Your instructions:
Reproduce all lines of the items below, from the line containing "569x416 pixels. Task: Tap the 'Can't" down to the line containing "point(131,305)", both included. Multiply every coordinate in the answers by 1.05 and round to whole numbers with halves going up, leaving the item text and its numbers unchanged and omitting the pictures.

(Target position records)

• • • • • • •

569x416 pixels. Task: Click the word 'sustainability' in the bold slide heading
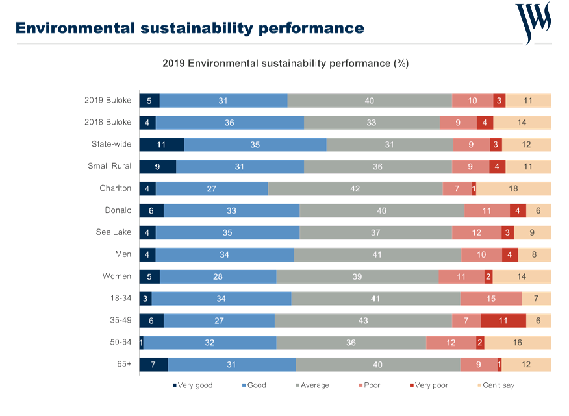197,29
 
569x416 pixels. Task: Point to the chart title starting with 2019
286,64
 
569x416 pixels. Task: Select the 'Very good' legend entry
193,385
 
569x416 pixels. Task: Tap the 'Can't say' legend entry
496,385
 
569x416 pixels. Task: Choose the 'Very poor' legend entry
429,385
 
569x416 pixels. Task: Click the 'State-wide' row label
112,144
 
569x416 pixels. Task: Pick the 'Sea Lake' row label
114,232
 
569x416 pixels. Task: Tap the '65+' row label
124,364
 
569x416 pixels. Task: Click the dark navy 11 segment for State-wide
162,145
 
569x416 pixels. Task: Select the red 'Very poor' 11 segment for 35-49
503,321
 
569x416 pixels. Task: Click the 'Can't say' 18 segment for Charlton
514,189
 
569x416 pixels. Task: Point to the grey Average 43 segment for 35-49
363,321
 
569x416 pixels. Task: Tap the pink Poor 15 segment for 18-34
491,299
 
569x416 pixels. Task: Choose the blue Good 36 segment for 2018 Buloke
230,123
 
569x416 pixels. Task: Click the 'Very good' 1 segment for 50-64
142,343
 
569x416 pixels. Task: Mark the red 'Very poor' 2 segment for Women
488,276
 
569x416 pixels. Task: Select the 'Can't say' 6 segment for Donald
538,211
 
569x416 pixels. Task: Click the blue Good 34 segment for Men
225,254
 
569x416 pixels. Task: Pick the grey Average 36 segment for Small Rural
378,167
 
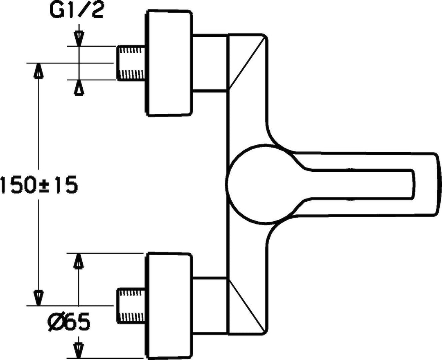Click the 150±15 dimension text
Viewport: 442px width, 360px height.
point(38,185)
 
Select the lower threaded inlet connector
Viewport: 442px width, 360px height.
point(131,305)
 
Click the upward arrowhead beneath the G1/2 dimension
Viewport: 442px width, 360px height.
point(78,87)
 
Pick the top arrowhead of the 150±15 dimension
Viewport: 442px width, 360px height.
point(38,70)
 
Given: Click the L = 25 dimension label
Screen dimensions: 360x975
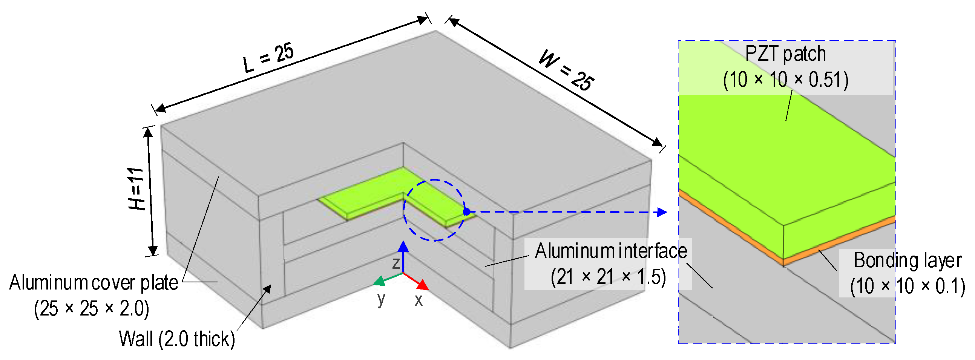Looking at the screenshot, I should pos(268,58).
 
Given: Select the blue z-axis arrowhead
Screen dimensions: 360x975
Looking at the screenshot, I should pos(403,247).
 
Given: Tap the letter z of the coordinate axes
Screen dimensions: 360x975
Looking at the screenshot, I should pos(396,263).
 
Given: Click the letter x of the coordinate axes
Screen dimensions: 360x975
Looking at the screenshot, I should pos(418,300).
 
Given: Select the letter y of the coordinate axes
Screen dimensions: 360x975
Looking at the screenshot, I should pos(381,299).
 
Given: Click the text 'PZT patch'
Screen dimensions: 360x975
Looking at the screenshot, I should pos(785,54).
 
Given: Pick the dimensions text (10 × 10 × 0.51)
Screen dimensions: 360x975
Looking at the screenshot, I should pos(785,80).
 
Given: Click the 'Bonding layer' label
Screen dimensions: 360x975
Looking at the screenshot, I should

• • • • • • •

Result of the task:
569x416 pixels. Task: Tap the 'Can't say' legend entry
521,404
 
569x416 pixels. Task: Choose the 'Very poor' legend entry
450,404
 
569x416 pixels. Task: Click the 'State-wide' row label
118,151
 
569x416 pixels. Task: Pick the 'Sea Lake' row label
120,244
 
569x416 pixels. Task: Tap the '65+' row label
130,382
 
569x416 pixels. Task: Click the dark navy 11 segment for State-wide
170,152
 
569x416 pixels. Task: Select the red 'Very poor' 11 segment for 35-49
528,337
 
569x416 pixels. Task: Click the 'Can't say' 18 segment for Charlton
540,198
 
569x416 pixels. Task: Point to the grey Average 43 segment for 35-49
381,337
 
569x416 pixels. Task: Tap the pink Poor 15 segment for 18-34
516,314
 
569x416 pixels. Task: Choose the blue Good 36 segment for 2018 Buloke
242,129
 
569x416 pixels. Task: Click the 'Very good' 1 segment for 50-64
149,360
 
569x416 pixels. Task: Mark the red 'Very poor' 2 segment for Women
512,290
 
569x416 pixels. Task: Select the 'Can't say' 6 segment for Donald
565,222
 
569x416 pixels. Task: Click the blue Good 34 segment for Men
236,267
 
569x416 pixels. Task: Pick the grey Average 36 segment for Small Rural
397,175
 
Click the 150±15 dimension text
Viewport: 442px width, 360px height.
point(40,194)
 
Select the lower threaded inlet connector
Viewport: 442px width, 360px height.
point(138,320)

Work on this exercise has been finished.